Today's graphs are used to show how ocean water mixes together for various reasons (upwelling, currents, subsurface waves, plumes, etc.), as well as showing that when so doing those layers mix not only salinity, they also mix temperatures.

Fig. 3

The zones used in these graphs are 1402, 1404, 3606, 3607, 3608, 3614, 3716, 5605, 5606, 5607, 5701, 7405, 7505, 7605, 7707, 7713, 7714.

They are marked on the World Ocean Database (WOD) zone map at Fig. 1 to give you an idea as to where these measurements were taken during scientific expeditions.

They show very clearly that the mixing of waters at different temperatures at different depths prevents the water from constantly warming or cooling.

Constant warming is the basis of the hypothesis of thermal expansion.

Fig. 4
Not only that, the second law of thermodynamics tells us that warm or hot flows toward cooler or colder water (see II. The Laws of Thermodynamics).

Anyway, the way I did this was to write a software module that detects when a lower layer of water (say 1,000 meters / 3,280.84 ft. deep) is warmer that the layer above it.

While processing WOD zone data, the software keeps a count of how many times a temperature inversion takes place, and isolates that zone when the threshold reaches a certain number of instances.

Fig. 5
That way I know which zones are mixing at a specific intensity, and I can look at them individually.

In the future I will present other samples from other areas to show that this may be a wide spread phenomenon in the world oceans.

Fig. 6
A quick look at the graphs (click on them to enlarge them) shows that intense mixing has been taking place for decades.

In some cases the coldest layer is the top layer.

Fig. 7
It is counter intuitive, but real.

Fig. 8
These graphs are not mean averages combined with other zones as many of my graphs are.

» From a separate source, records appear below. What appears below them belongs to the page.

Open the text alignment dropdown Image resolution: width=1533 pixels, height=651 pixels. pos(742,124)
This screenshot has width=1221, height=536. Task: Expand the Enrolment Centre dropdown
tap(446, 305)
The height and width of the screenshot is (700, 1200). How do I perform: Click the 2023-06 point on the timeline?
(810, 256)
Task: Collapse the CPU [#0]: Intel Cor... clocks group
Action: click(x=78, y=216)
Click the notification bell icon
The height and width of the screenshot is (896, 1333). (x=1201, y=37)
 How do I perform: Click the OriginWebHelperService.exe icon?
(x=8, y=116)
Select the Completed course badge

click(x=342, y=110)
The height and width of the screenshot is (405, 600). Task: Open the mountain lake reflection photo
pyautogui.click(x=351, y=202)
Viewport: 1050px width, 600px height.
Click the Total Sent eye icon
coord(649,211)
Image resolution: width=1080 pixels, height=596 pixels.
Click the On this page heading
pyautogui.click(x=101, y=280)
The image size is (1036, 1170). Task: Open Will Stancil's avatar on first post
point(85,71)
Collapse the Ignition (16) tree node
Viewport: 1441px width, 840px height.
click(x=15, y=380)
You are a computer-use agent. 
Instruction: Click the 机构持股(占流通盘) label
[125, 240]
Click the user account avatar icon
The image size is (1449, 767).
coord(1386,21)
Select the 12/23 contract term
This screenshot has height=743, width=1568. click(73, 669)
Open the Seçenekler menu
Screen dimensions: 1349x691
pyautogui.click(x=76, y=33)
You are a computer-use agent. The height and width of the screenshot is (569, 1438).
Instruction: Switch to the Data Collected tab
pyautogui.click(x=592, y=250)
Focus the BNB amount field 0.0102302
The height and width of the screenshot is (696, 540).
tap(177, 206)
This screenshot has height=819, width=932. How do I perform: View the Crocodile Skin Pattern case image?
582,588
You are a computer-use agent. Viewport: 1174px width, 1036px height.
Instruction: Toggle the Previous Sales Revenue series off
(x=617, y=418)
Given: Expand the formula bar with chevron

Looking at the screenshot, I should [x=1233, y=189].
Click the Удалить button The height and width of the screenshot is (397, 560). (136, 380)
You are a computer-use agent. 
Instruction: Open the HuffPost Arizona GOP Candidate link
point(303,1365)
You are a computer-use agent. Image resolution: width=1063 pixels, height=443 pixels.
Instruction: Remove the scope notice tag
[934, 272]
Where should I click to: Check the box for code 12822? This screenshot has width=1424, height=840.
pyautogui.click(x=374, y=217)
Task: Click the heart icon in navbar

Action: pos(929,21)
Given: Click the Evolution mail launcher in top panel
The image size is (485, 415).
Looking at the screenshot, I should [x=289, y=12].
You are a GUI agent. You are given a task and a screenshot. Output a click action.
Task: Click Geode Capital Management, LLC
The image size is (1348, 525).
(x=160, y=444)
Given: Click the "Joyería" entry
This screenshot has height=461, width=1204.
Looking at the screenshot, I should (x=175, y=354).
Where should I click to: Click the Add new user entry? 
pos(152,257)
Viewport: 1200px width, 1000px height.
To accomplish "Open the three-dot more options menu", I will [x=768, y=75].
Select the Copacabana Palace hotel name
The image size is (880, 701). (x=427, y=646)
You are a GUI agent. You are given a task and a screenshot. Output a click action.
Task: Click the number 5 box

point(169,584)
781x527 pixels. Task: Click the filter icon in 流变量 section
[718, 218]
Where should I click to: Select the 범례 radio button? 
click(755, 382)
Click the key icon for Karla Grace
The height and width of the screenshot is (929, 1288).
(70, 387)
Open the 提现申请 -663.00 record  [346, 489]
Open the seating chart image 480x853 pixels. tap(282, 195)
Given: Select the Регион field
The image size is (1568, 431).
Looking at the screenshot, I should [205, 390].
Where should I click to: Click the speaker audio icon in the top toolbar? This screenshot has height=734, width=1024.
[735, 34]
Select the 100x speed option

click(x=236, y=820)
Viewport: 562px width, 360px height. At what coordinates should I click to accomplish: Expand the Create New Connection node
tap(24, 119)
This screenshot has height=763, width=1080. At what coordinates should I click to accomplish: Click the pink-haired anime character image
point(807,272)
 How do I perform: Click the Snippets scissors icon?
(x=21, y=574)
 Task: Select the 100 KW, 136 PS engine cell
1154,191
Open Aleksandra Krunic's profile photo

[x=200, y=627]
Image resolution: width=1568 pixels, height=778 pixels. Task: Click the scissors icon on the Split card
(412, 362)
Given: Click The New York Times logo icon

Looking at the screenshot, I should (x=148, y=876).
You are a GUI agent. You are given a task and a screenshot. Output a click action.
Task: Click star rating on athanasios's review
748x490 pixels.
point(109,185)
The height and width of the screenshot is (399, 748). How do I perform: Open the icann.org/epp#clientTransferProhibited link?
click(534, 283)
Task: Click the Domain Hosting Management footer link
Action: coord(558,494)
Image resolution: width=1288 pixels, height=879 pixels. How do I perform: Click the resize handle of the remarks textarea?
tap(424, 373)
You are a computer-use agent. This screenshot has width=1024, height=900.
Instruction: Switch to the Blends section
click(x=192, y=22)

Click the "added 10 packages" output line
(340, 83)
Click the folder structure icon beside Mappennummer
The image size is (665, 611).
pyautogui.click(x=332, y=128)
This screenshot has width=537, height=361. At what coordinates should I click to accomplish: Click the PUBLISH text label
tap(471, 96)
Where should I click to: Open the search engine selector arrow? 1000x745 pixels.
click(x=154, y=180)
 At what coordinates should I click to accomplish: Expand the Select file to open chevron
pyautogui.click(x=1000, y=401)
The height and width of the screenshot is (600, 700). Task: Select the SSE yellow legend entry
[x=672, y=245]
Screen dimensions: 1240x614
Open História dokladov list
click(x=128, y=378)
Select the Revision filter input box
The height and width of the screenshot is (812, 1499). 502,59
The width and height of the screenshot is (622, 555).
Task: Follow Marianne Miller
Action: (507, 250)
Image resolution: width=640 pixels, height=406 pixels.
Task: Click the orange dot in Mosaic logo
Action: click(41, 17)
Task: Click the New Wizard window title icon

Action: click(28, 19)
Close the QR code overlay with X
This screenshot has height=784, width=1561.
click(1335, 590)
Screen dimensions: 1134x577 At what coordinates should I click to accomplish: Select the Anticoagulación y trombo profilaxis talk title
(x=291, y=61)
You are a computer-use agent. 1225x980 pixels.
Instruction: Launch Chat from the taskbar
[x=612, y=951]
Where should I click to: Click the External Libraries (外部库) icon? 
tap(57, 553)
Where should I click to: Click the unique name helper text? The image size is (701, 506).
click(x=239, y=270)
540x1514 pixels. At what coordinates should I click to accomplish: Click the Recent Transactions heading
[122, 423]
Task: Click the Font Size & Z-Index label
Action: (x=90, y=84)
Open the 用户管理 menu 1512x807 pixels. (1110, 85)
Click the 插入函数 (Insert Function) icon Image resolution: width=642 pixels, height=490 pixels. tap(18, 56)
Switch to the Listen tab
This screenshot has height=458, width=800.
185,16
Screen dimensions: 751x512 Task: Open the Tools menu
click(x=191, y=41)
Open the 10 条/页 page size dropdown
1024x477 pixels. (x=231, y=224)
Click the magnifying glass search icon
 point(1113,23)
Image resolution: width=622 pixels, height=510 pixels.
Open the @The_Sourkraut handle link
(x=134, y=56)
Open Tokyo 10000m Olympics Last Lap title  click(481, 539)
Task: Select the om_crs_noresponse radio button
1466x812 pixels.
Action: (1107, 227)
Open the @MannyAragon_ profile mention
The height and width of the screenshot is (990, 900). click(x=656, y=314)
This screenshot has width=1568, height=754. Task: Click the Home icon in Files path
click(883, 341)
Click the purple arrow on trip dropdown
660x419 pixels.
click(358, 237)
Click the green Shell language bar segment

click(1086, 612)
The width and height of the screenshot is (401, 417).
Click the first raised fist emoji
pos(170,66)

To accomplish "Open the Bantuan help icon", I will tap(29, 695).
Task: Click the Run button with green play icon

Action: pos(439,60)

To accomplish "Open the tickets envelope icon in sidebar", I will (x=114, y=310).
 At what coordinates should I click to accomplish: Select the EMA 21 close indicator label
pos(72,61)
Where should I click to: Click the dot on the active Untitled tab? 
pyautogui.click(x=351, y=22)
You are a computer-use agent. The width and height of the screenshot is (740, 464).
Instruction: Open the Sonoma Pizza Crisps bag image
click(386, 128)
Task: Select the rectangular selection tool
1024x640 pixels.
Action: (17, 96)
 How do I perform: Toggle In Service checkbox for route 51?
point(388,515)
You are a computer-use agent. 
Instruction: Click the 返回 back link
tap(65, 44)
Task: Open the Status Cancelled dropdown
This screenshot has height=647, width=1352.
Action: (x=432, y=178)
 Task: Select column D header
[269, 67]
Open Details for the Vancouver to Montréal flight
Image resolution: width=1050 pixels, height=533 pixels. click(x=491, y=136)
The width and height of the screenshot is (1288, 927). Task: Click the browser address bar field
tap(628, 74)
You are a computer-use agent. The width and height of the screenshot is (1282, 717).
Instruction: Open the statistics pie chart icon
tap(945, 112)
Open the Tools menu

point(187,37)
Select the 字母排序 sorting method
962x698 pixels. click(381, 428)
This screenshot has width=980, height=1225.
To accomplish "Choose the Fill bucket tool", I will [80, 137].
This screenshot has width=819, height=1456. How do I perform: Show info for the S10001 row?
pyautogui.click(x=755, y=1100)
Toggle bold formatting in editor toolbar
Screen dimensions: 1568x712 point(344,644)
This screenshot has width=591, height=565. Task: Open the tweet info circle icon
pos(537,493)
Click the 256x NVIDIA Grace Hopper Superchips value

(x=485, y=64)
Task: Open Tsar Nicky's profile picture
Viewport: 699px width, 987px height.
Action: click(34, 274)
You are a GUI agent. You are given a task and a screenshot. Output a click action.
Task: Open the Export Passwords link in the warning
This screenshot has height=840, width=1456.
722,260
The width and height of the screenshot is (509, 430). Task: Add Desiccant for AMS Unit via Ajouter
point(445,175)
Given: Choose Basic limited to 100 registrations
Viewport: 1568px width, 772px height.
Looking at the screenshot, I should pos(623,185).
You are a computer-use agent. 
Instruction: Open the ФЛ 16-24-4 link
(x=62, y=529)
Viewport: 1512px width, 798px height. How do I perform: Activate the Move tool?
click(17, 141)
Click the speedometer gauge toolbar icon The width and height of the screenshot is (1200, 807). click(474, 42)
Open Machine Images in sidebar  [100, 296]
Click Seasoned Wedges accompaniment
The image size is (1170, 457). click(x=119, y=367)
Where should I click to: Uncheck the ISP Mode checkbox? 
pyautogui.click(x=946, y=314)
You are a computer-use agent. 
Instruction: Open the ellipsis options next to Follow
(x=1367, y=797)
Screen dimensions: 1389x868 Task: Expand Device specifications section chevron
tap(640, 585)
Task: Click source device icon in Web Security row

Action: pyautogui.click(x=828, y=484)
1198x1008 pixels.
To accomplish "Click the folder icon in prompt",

These graphs today are single zones.

Fig. 9
The graph lines representing different depths are mean averages, however.

There would be hundreds of lines on the graphs otherwise.

Fig. 10
By that I mean, the 0-200 meter top layer line is a mean average of all temperatures in one zone, from 0 (surface) down to 200 meters.

The researchers who take the temperatures do so at different depths (5m, 10m, 34.5m, 100m, etc.) so to graph it, one must do a mean average at some depth layer.

Fig. 11
I have always chosen to break it up into seven layers from the surface down to the bottom.

Which means that the changes observed in these graphs represent zone-wide volumes of water mixing their temperatures.

Thus indicating that significant thermal changes are taking place (both contraction and expansion changes).

Where the lines are going up and down, both expansion and contraction are taking place, depending on the temperature of the water at the time (On Thermal Expansion & Thermal Contraction).

Thermodynamics tells us that it can't be only expansion, there is also contraction.

The big players in sea level change are displacement and ghost-water (The Ghost-Water Constant, 2, 3, 4, 5, 6, 7).

Sometimes I wonder if the managers of scientific research (not the scientists) have convinced themselves that the public is incapable of "getting it."

That did not work out well for politicians who are seized of that ideology, so managers of scientific programs should not emulate it.

Reliance on thermal expansion as a, or the, major source of sea level rise ignores the fact of sea level fall near ice sheets as well as sea level fall near areas where large masses of land glaciers are melting (Proof of Concept , 2, 3, 4, 5, 6, 7, 8).

I think that the non-intuitive aspects of sea level change will be understood only when educators teach it in lower grades well before college (The Gravity of Sea Level Change, 2, 3, 4).